Elle avançait, chaque pas résonnant comme une déclaration de guerre à l'innocence perdue. Ses cheveux d'un noir de jais encadraient son visage anguleux, tombant en mèches désordonnées, témoins d'une vie indomptée et rebelle. Ses yeux, balayaient la salle, transperçant les âmes des recruteurs avec une froide indifférence. Il y avait en elle une distance palpable, un mur invisible mais infranchissable qui la séparait du reste du monde.

Ses lèvres fines, souvent serrées en une ligne dure, ne laissaient transparaître aucune émotion, sauf peut-être un dédain silencieux. Vêtue de manière austère, ses vêtements usés mais propres étaient les seuls témoins de sa dignité farouche. Elle portait en elle une beauté brutale, une force qui commandait le respect et suscitait la crainte. Autour d'elle, l'air semblait se figer, comme si sa présence avait le pouvoir de figer le temps lui-même.

Dans cette pièce où chaque regard était tourné vers elle, la distance entre elle et les autres était palpable. Elle se tenait là, telle une figure de marbre, inatteignable et solitaire. Chacun se demandait quelle était l'histoire de cette jeune fille au visage marqué, et quelles épreuves l'avaient menée ici. Mais personne n'osait briser le silence pour le découvrir, comme si s'approcher d'elle revenait à se brûler au froid le plus intense.

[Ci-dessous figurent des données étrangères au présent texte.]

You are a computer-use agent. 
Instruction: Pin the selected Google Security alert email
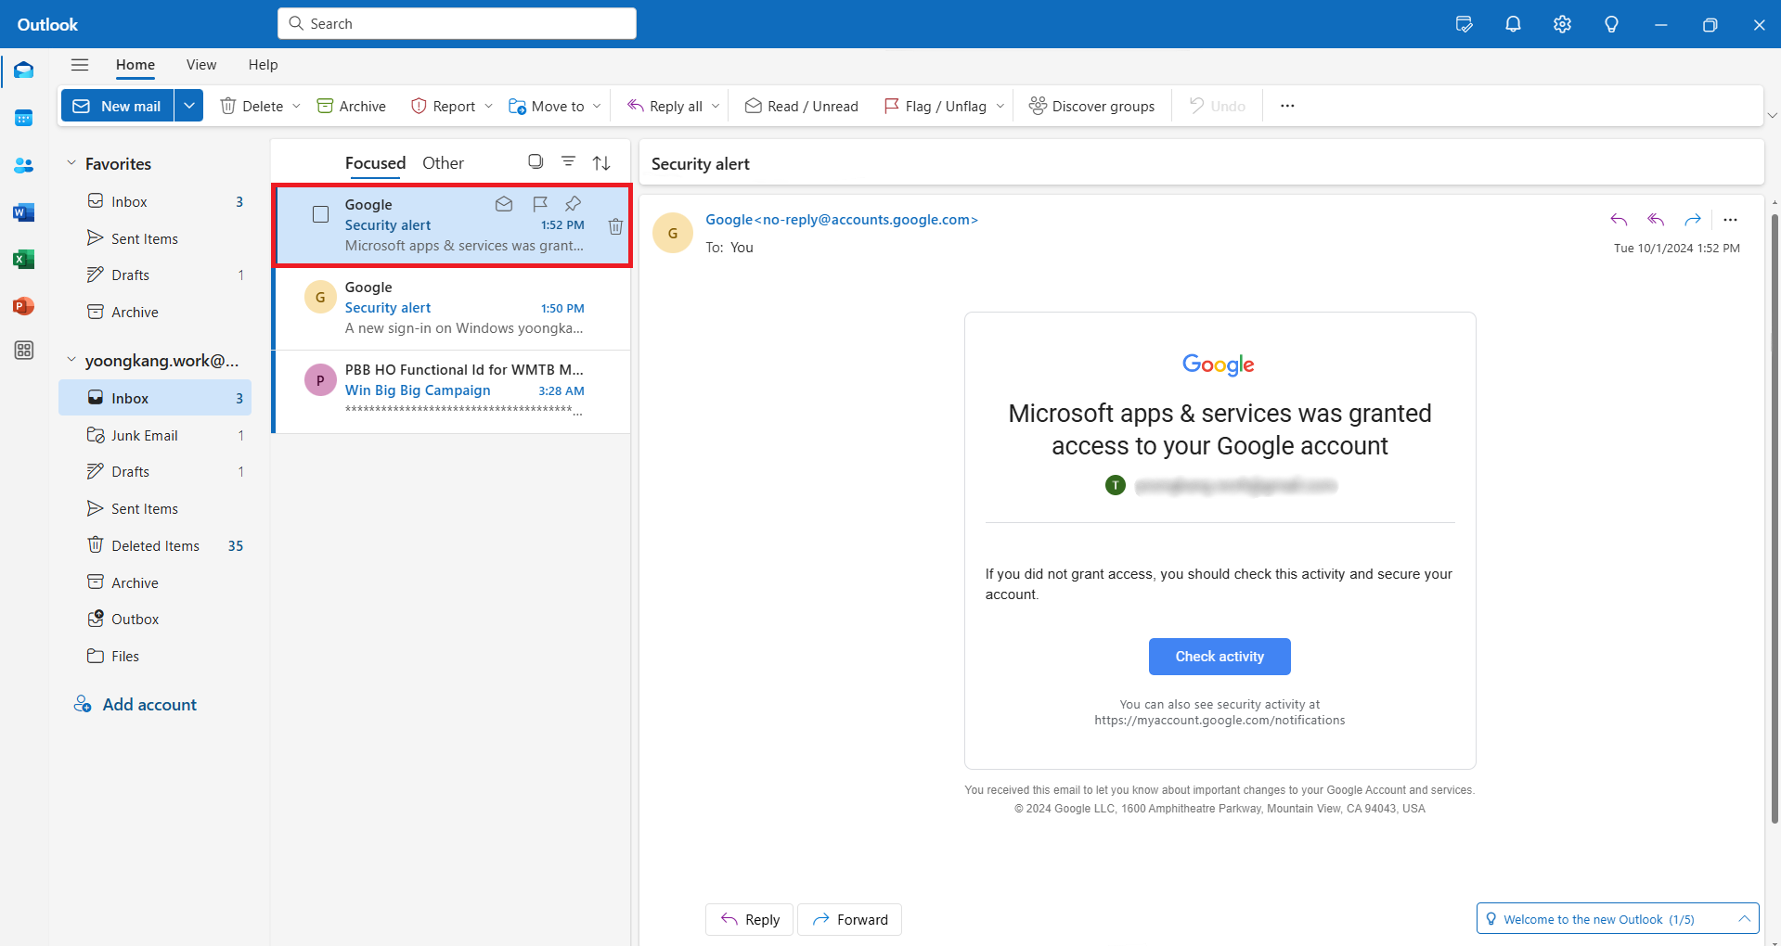574,203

Parmi les journalistes, un homme retint son souffle en la voyant entrer. À première vue, il semblait aussi impassible que les autres, mais une lueur fugace d'effroi traversa ses yeux. Sa main trembla imperceptiblement, serrant les papiers devant lui avec une tension invisible. Il la connaissait. Ou plutôt, il connaissait ce regard, ce mélange de haine et de détermination. Il détourna légèrement le regard, comme pour échapper à une vérité accablante.

Il prit une profonde inspiration et regarda de nouveau, cette fois plus attentivement. C'est alors qu'il remarqua ce qu'il avait manqué au premier coup d'œil. Son œil droit, d'un marron perçant, était vif et glacial, mais l'œil gauche... L'œil gauche était voilé, aveugle, avec une cicatrice déchirant la peau autour, souvenir indélébile de violences passées. Ce détail le frappa comme un coup de poing. Un flot de souvenirs remonta à la surface, des souvenirs qu'il avait tenté d'enterrer. C'était elle. Il ne pouvait plus en douter. 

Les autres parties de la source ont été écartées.